### YOUR ASSIGNMENT
Reproduce the entries below exactly, but leave the pictures out.

Excerpts from a dataset:
.....

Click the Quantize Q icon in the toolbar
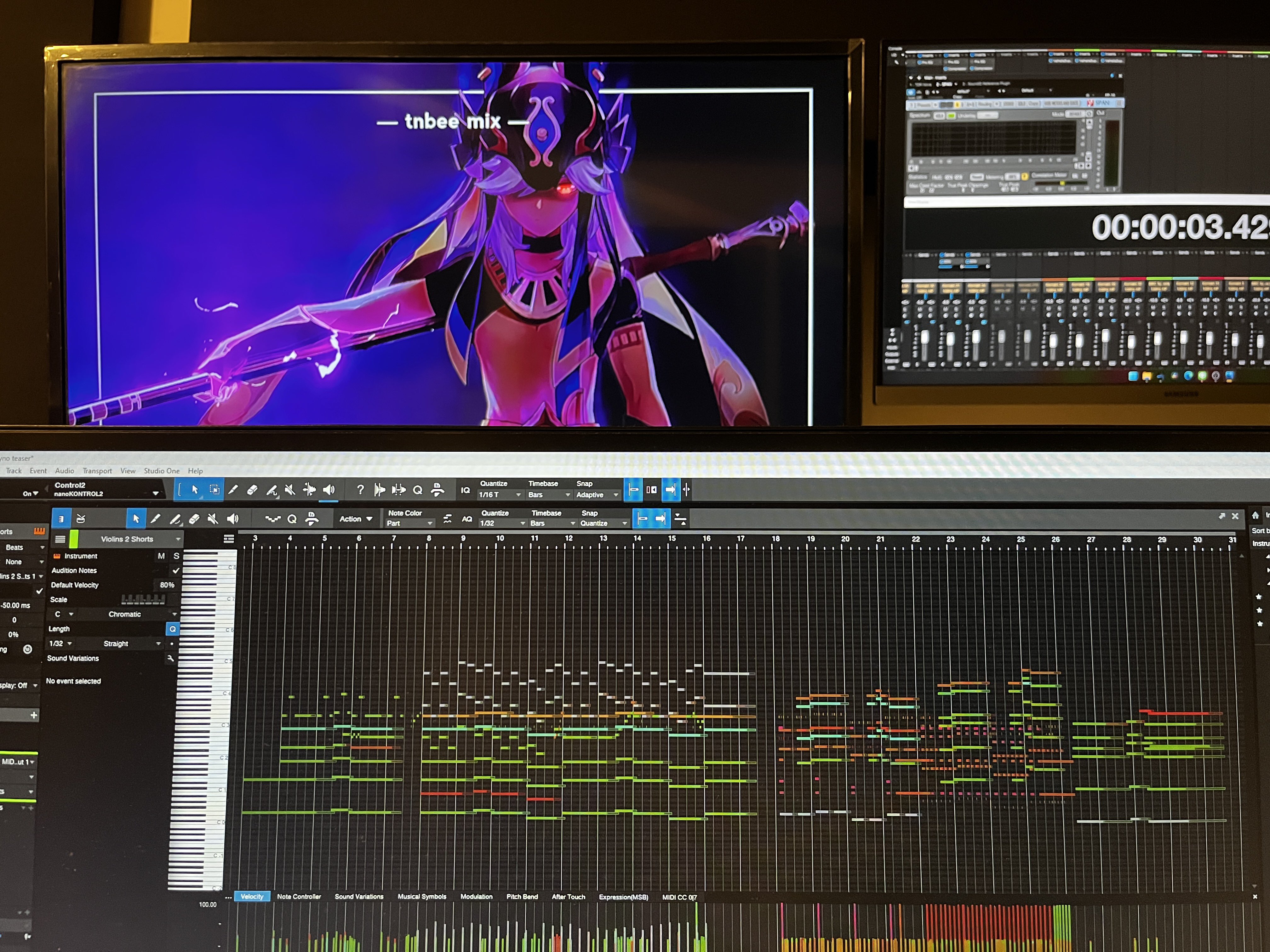Viewport: 1270px width, 952px height. 293,519
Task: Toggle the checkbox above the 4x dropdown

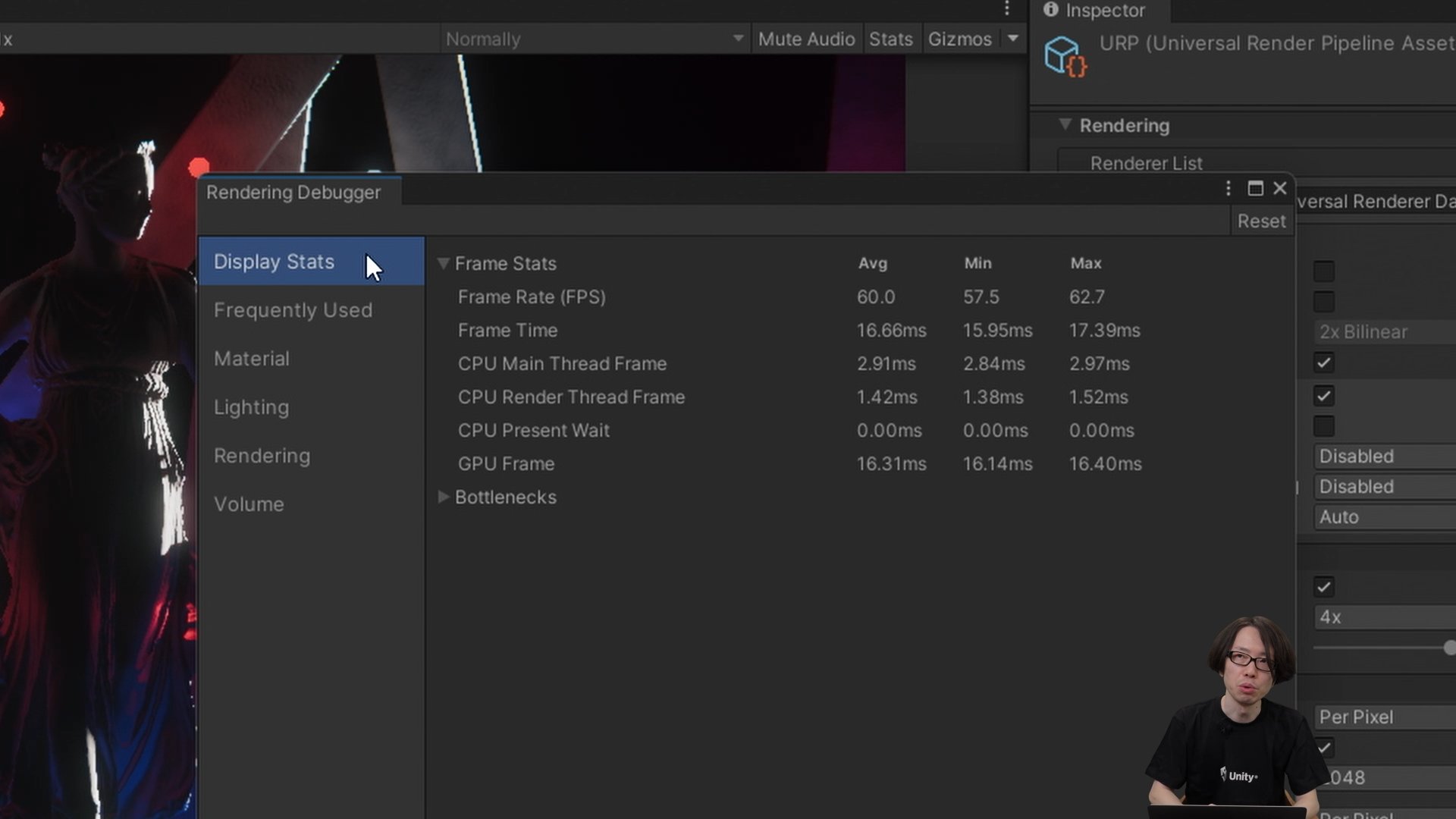Action: (1324, 587)
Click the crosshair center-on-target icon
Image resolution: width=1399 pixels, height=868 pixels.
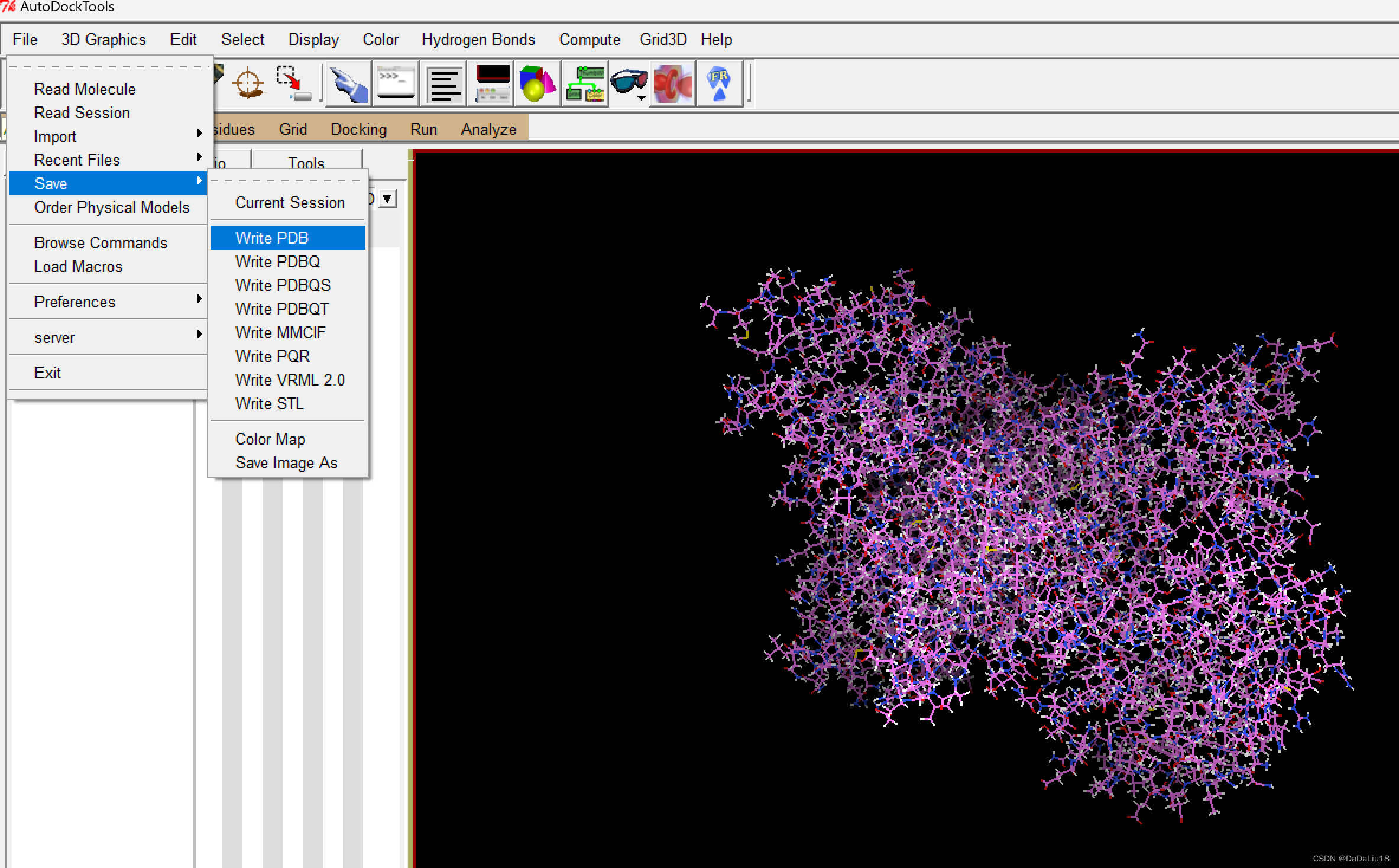pos(248,83)
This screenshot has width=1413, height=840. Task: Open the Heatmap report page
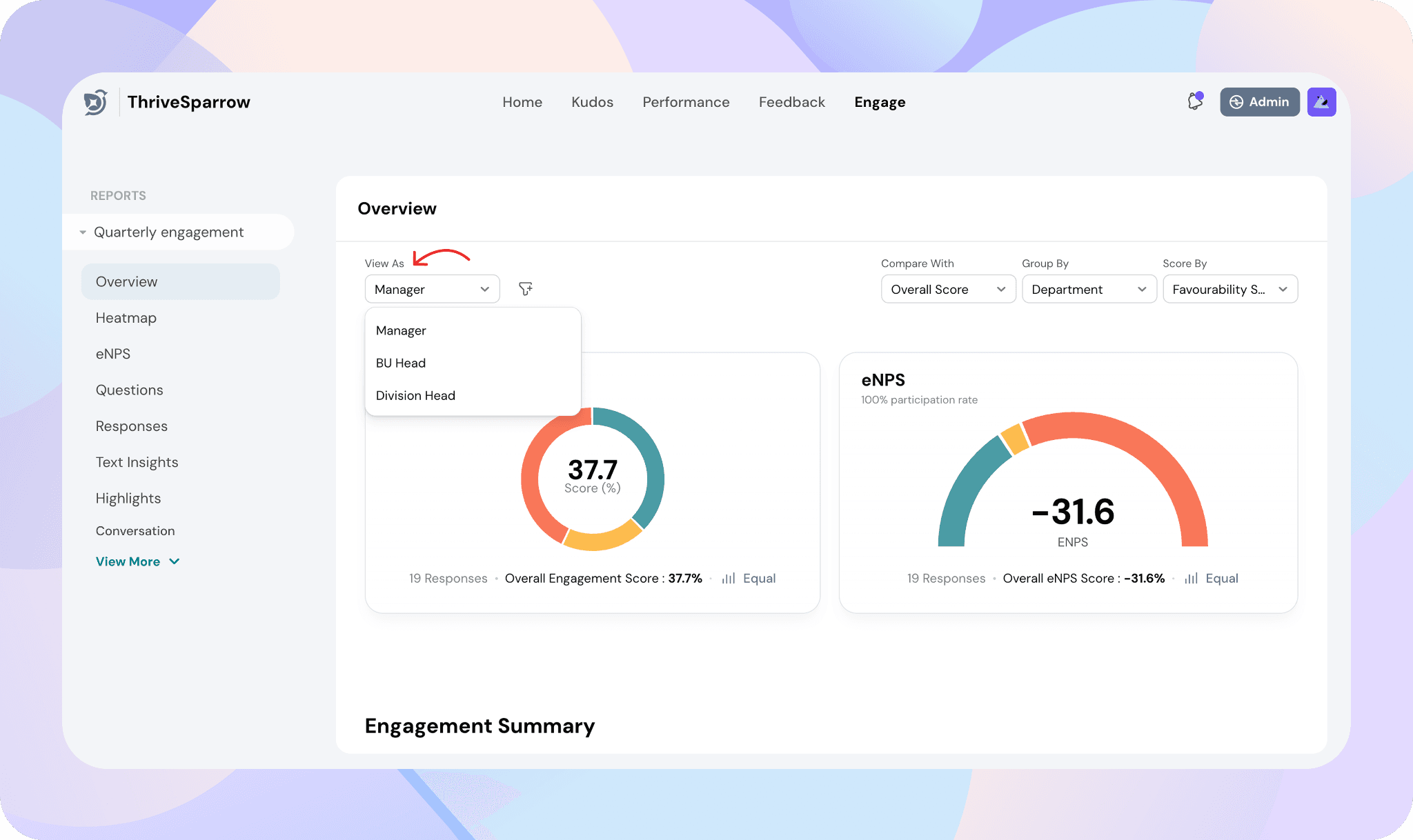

.....

### COMPLETED TASK
Click the Quantize Q icon in the toolbar
Viewport: 1270px width, 952px height. 293,519
Task: Toggle the checkbox above the 4x dropdown

Action: (1324, 587)
Click the crosshair center-on-target icon
Image resolution: width=1399 pixels, height=868 pixels.
pos(248,83)
This screenshot has width=1413, height=840. Task: Open the Heatmap report page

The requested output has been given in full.